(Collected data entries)
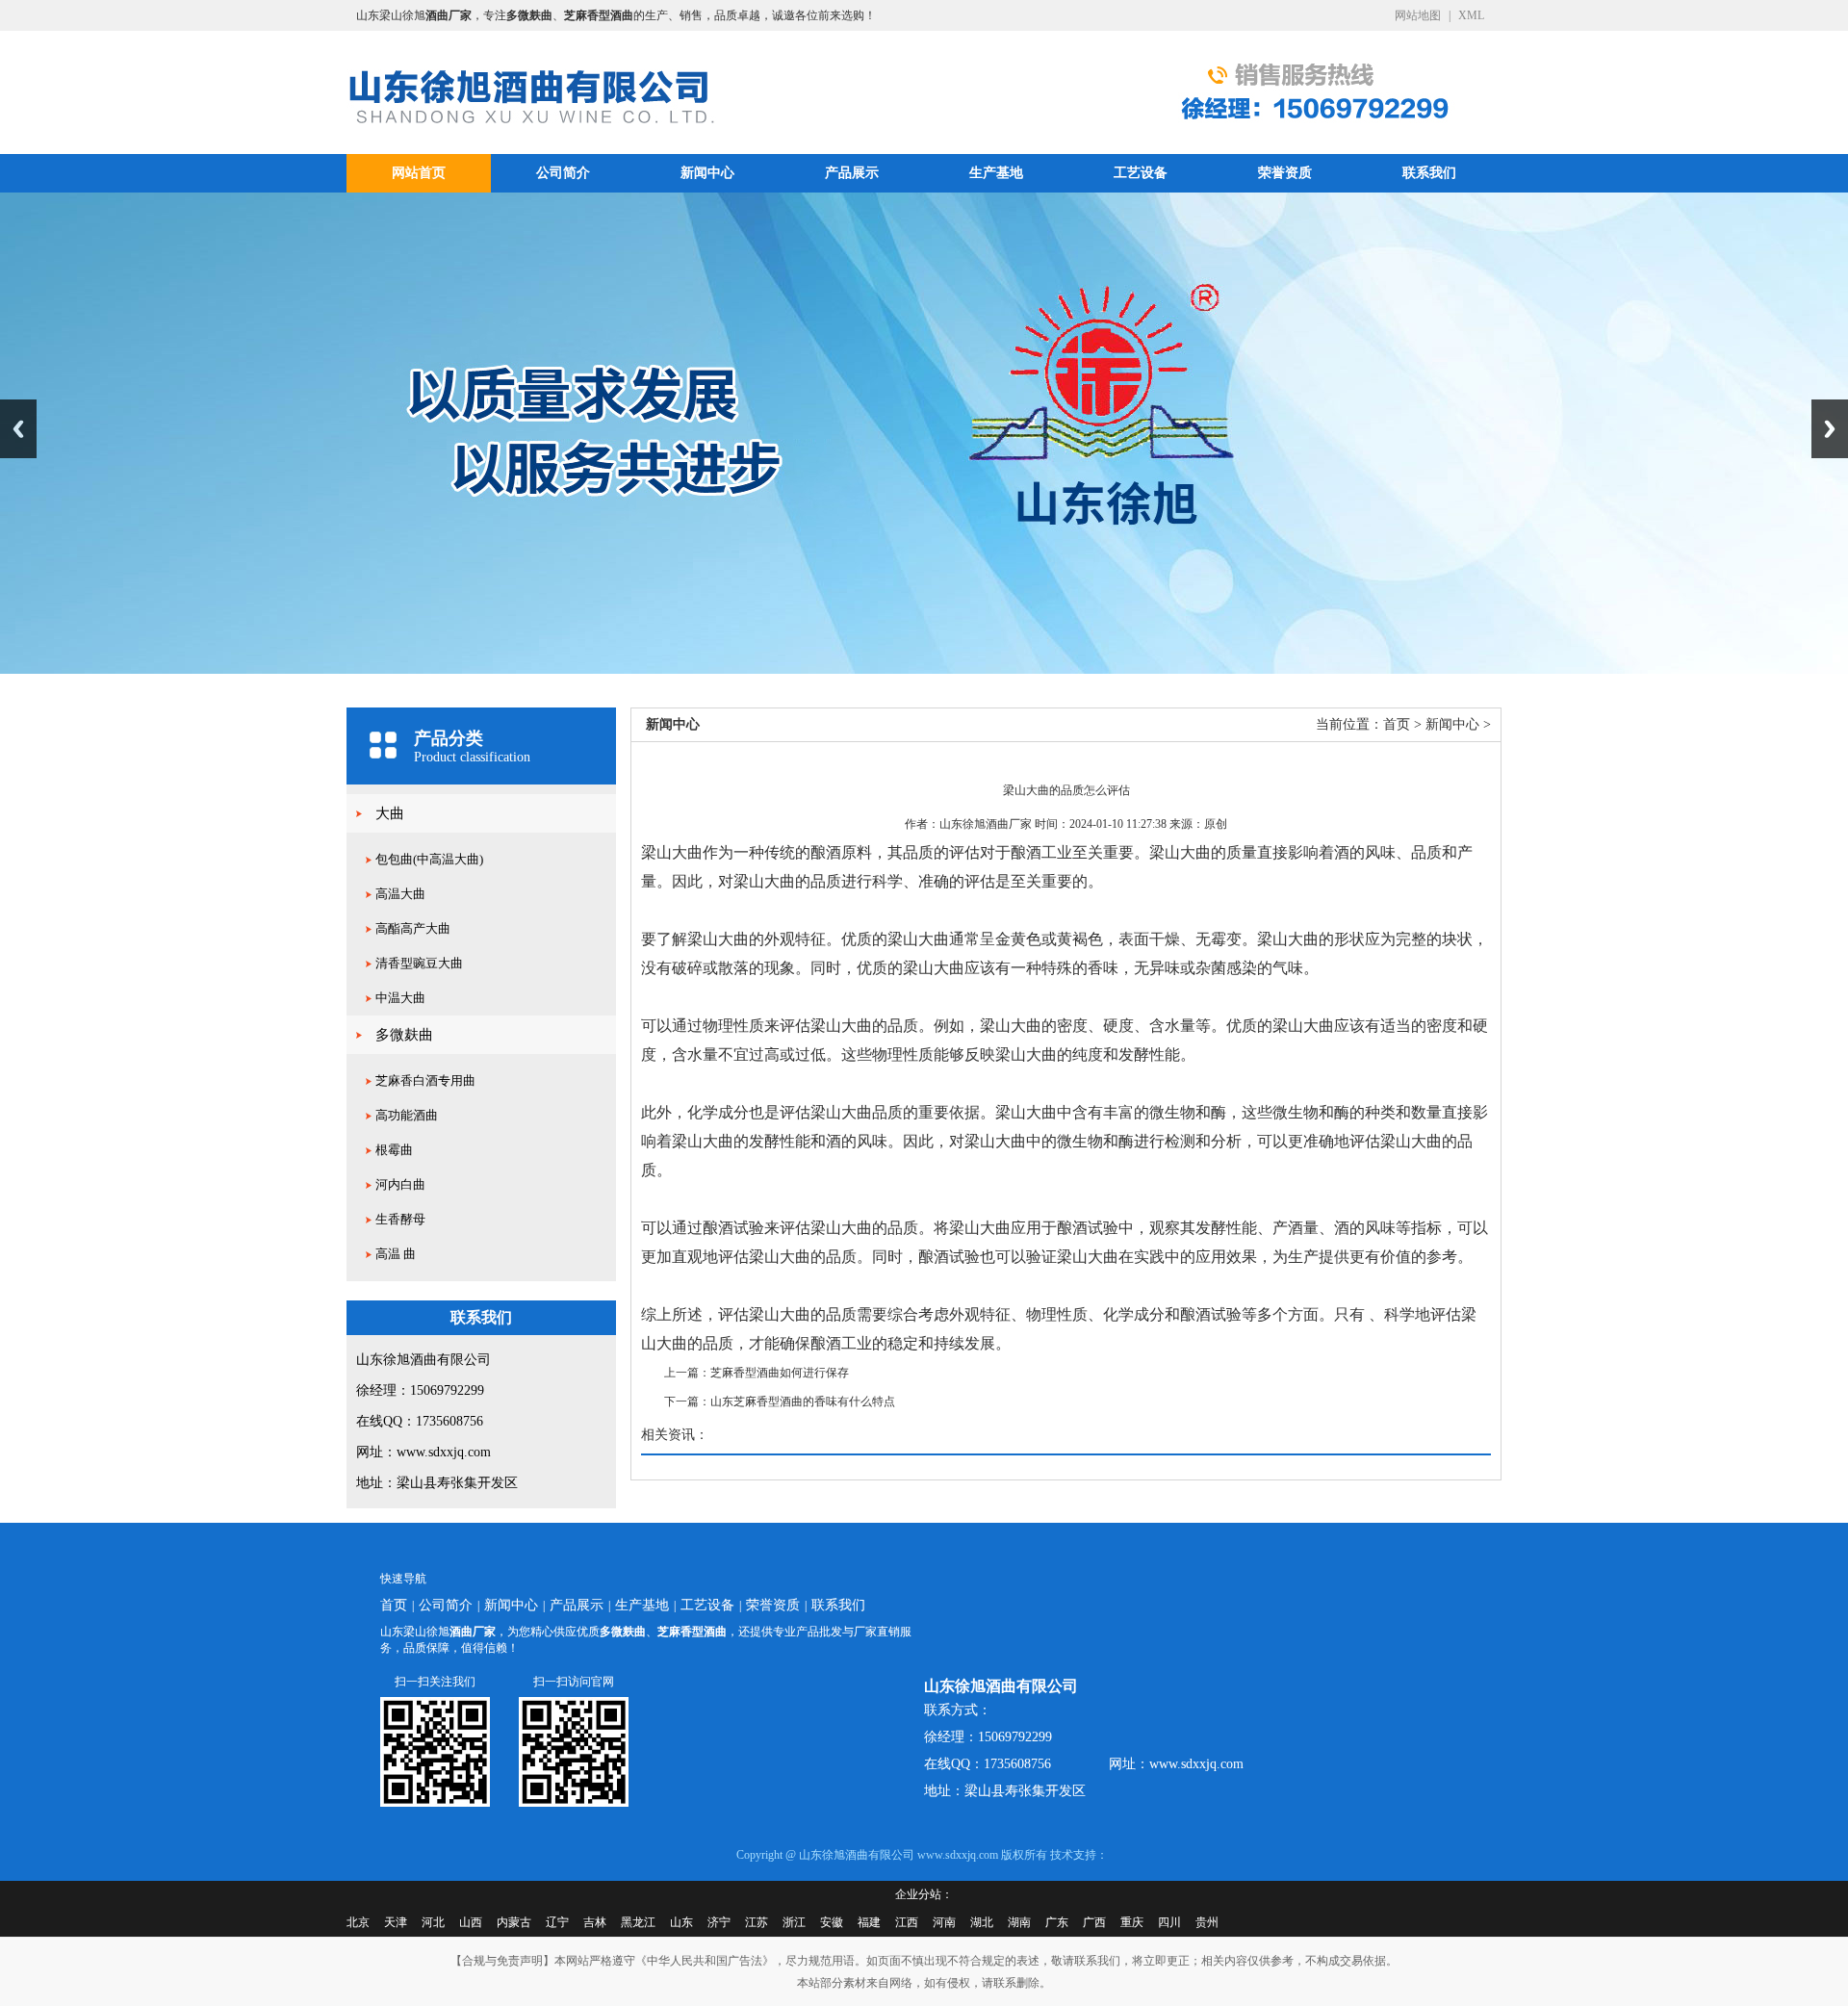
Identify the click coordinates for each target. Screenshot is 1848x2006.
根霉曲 (394, 1150)
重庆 (1131, 1922)
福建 (869, 1922)
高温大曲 (400, 894)
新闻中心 (707, 173)
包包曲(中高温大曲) (429, 859)
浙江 (794, 1922)
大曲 (389, 813)
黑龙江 (638, 1922)
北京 (358, 1922)
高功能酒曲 (406, 1115)
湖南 (1019, 1922)
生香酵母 (400, 1219)
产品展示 (852, 173)
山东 (681, 1922)
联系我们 (1429, 173)
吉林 (594, 1922)
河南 (944, 1922)
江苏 (756, 1922)
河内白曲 (400, 1184)
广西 (1094, 1922)
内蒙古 (514, 1922)
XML (1471, 15)
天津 (395, 1922)
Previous (18, 428)
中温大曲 (400, 997)
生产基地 (996, 173)
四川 (1169, 1922)
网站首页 (419, 173)
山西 (470, 1922)
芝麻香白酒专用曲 (425, 1080)
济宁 (719, 1922)
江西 (906, 1922)
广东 (1056, 1922)
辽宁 (557, 1922)
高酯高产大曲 (412, 928)
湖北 (981, 1922)
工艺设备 (1141, 173)
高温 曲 (395, 1254)
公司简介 (563, 173)
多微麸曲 (404, 1034)
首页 (1396, 724)
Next (1829, 428)
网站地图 (1418, 15)
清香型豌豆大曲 (419, 963)
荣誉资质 (1285, 173)
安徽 (831, 1922)
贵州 (1207, 1922)
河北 (433, 1922)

_DIRECTIONS FOR THIS TASK:_ Copy out all the data exactly. The images should not appear in the copy.

_RESPONSE BELOW:_
Identify the click coordinates for each target. Screenshot is 1848x2006.
根霉曲 (394, 1150)
重庆 (1131, 1922)
福建 (869, 1922)
高温大曲 (400, 894)
新闻中心 (707, 173)
包包曲(中高温大曲) (429, 859)
浙江 (794, 1922)
大曲 (389, 813)
黑龙江 (638, 1922)
北京 (358, 1922)
高功能酒曲 (406, 1115)
湖南 (1019, 1922)
生香酵母 (400, 1219)
产品展示 (852, 173)
山东 (681, 1922)
联系我们 (1429, 173)
吉林 (594, 1922)
河南 (944, 1922)
江苏 (756, 1922)
河内白曲 (400, 1184)
广西 (1094, 1922)
内蒙古 (514, 1922)
XML (1471, 15)
天津 (395, 1922)
Previous (18, 428)
中温大曲 (400, 997)
生产基地 (996, 173)
四川 (1169, 1922)
网站首页 (419, 173)
山西 (470, 1922)
芝麻香白酒专用曲 (425, 1080)
济宁 (719, 1922)
江西 (906, 1922)
广东 (1056, 1922)
辽宁 (557, 1922)
高酯高产大曲 (412, 928)
湖北 (981, 1922)
工艺设备 (1141, 173)
高温 曲 (395, 1254)
公司简介 (563, 173)
多微麸曲 (404, 1034)
首页 (1396, 724)
Next (1829, 428)
网站地图 (1418, 15)
清香型豌豆大曲 (419, 963)
荣誉资质 (1285, 173)
安徽 (831, 1922)
贵州 (1207, 1922)
河北 (433, 1922)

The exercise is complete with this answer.